RECORDS TO USE:
- Opening Delimiter -
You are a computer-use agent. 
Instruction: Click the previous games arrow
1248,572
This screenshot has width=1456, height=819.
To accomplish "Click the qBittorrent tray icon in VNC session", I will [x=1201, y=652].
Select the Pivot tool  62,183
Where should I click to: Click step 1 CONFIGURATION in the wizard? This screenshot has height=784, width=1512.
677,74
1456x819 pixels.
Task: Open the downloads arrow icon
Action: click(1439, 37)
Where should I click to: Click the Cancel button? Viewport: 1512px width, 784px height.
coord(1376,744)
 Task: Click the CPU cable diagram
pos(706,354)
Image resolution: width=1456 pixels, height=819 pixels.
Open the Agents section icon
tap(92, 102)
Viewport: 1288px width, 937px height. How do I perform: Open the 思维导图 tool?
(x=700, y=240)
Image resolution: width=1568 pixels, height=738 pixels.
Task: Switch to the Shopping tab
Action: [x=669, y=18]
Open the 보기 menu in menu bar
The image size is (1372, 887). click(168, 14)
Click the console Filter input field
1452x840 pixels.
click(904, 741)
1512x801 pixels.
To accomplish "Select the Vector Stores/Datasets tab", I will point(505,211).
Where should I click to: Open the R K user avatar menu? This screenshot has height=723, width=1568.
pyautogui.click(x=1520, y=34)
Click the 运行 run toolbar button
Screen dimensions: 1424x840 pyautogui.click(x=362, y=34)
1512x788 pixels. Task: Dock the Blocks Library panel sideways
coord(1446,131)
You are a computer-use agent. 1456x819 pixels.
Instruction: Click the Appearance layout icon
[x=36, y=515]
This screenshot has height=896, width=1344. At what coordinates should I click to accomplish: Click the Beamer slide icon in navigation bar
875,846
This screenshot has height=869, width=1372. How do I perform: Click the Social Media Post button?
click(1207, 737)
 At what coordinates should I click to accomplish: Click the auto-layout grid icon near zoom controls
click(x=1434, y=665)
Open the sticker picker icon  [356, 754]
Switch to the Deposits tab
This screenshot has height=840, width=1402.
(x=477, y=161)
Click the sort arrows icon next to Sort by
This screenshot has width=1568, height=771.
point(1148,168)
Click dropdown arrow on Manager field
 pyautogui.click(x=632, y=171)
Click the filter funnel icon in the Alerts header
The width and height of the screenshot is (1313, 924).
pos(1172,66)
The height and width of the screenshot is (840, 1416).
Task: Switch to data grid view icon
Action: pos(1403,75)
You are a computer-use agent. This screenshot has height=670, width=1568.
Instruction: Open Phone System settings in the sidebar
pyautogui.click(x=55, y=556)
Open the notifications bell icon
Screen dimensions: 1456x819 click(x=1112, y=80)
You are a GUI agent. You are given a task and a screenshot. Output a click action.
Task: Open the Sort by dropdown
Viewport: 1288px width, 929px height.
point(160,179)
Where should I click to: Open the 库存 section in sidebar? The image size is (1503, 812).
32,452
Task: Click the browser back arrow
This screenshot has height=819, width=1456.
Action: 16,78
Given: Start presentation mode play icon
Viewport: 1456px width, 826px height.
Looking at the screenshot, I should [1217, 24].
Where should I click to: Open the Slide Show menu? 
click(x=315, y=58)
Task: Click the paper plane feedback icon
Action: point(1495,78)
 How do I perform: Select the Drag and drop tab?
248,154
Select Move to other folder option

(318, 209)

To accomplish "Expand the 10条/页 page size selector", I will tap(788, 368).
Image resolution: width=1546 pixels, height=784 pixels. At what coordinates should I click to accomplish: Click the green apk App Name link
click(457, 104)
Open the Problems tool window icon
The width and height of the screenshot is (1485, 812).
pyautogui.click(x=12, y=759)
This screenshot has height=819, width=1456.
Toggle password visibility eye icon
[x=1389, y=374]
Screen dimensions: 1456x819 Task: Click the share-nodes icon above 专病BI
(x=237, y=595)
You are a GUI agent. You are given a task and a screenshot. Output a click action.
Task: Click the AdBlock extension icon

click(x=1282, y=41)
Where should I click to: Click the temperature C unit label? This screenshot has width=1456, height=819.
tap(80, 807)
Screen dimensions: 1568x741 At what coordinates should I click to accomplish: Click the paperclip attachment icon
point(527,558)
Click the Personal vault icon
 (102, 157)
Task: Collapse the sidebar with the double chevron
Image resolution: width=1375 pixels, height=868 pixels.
- Closing Delimiter -
YOUR OBJECTIVE: Word for word, retype each record.

WRITTEN RESPONSE:
You are a computer-use agent. 
Instruction: Click the previous games arrow
1248,572
This screenshot has width=1456, height=819.
To accomplish "Click the qBittorrent tray icon in VNC session", I will [x=1201, y=652].
Select the Pivot tool  62,183
Where should I click to: Click step 1 CONFIGURATION in the wizard? This screenshot has height=784, width=1512.
677,74
1456x819 pixels.
Task: Open the downloads arrow icon
Action: click(1439, 37)
Where should I click to: Click the Cancel button? Viewport: 1512px width, 784px height.
coord(1376,744)
 Task: Click the CPU cable diagram
pos(706,354)
Image resolution: width=1456 pixels, height=819 pixels.
Open the Agents section icon
tap(92, 102)
Viewport: 1288px width, 937px height. How do I perform: Open the 思维导图 tool?
(x=700, y=240)
Image resolution: width=1568 pixels, height=738 pixels.
Task: Switch to the Shopping tab
Action: [x=669, y=18]
Open the 보기 menu in menu bar
The image size is (1372, 887). click(168, 14)
Click the console Filter input field
1452x840 pixels.
click(904, 741)
1512x801 pixels.
To accomplish "Select the Vector Stores/Datasets tab", I will point(505,211).
Where should I click to: Open the R K user avatar menu? This screenshot has height=723, width=1568.
pyautogui.click(x=1520, y=34)
Click the 运行 run toolbar button
Screen dimensions: 1424x840 pyautogui.click(x=362, y=34)
1512x788 pixels. Task: Dock the Blocks Library panel sideways
coord(1446,131)
You are a computer-use agent. 1456x819 pixels.
Instruction: Click the Appearance layout icon
[x=36, y=515]
This screenshot has height=896, width=1344. At what coordinates should I click to accomplish: Click the Beamer slide icon in navigation bar
875,846
This screenshot has height=869, width=1372. How do I perform: Click the Social Media Post button?
click(1207, 737)
 At what coordinates should I click to accomplish: Click the auto-layout grid icon near zoom controls
click(x=1434, y=665)
Open the sticker picker icon  [356, 754]
Switch to the Deposits tab
This screenshot has height=840, width=1402.
(x=477, y=161)
Click the sort arrows icon next to Sort by
This screenshot has width=1568, height=771.
point(1148,168)
Click dropdown arrow on Manager field
 pyautogui.click(x=632, y=171)
Click the filter funnel icon in the Alerts header
The width and height of the screenshot is (1313, 924).
pos(1172,66)
The height and width of the screenshot is (840, 1416).
Task: Switch to data grid view icon
Action: pos(1403,75)
You are a computer-use agent. This screenshot has height=670, width=1568.
Instruction: Open Phone System settings in the sidebar
pyautogui.click(x=55, y=556)
Open the notifications bell icon
Screen dimensions: 1456x819 click(x=1112, y=80)
You are a GUI agent. You are given a task and a screenshot. Output a click action.
Task: Open the Sort by dropdown
Viewport: 1288px width, 929px height.
point(160,179)
Where should I click to: Open the 库存 section in sidebar? The image size is (1503, 812).
32,452
Task: Click the browser back arrow
This screenshot has height=819, width=1456.
Action: 16,78
Given: Start presentation mode play icon
Viewport: 1456px width, 826px height.
Looking at the screenshot, I should [1217, 24].
Where should I click to: Open the Slide Show menu? 
click(x=315, y=58)
Task: Click the paper plane feedback icon
Action: point(1495,78)
 How do I perform: Select the Drag and drop tab?
248,154
Select Move to other folder option

(318, 209)

To accomplish "Expand the 10条/页 page size selector", I will tap(788, 368).
Image resolution: width=1546 pixels, height=784 pixels. At what coordinates should I click to accomplish: Click the green apk App Name link
click(457, 104)
Open the Problems tool window icon
The width and height of the screenshot is (1485, 812).
pyautogui.click(x=12, y=759)
This screenshot has height=819, width=1456.
Toggle password visibility eye icon
[x=1389, y=374]
Screen dimensions: 1456x819 Task: Click the share-nodes icon above 专病BI
(x=237, y=595)
You are a GUI agent. You are given a task and a screenshot. Output a click action.
Task: Click the AdBlock extension icon

click(x=1282, y=41)
Where should I click to: Click the temperature C unit label? This screenshot has width=1456, height=819.
tap(80, 807)
Screen dimensions: 1568x741 At what coordinates should I click to accomplish: Click the paperclip attachment icon
point(527,558)
Click the Personal vault icon
 (102, 157)
Task: Collapse the sidebar with the double chevron
Image resolution: width=1375 pixels, height=868 pixels.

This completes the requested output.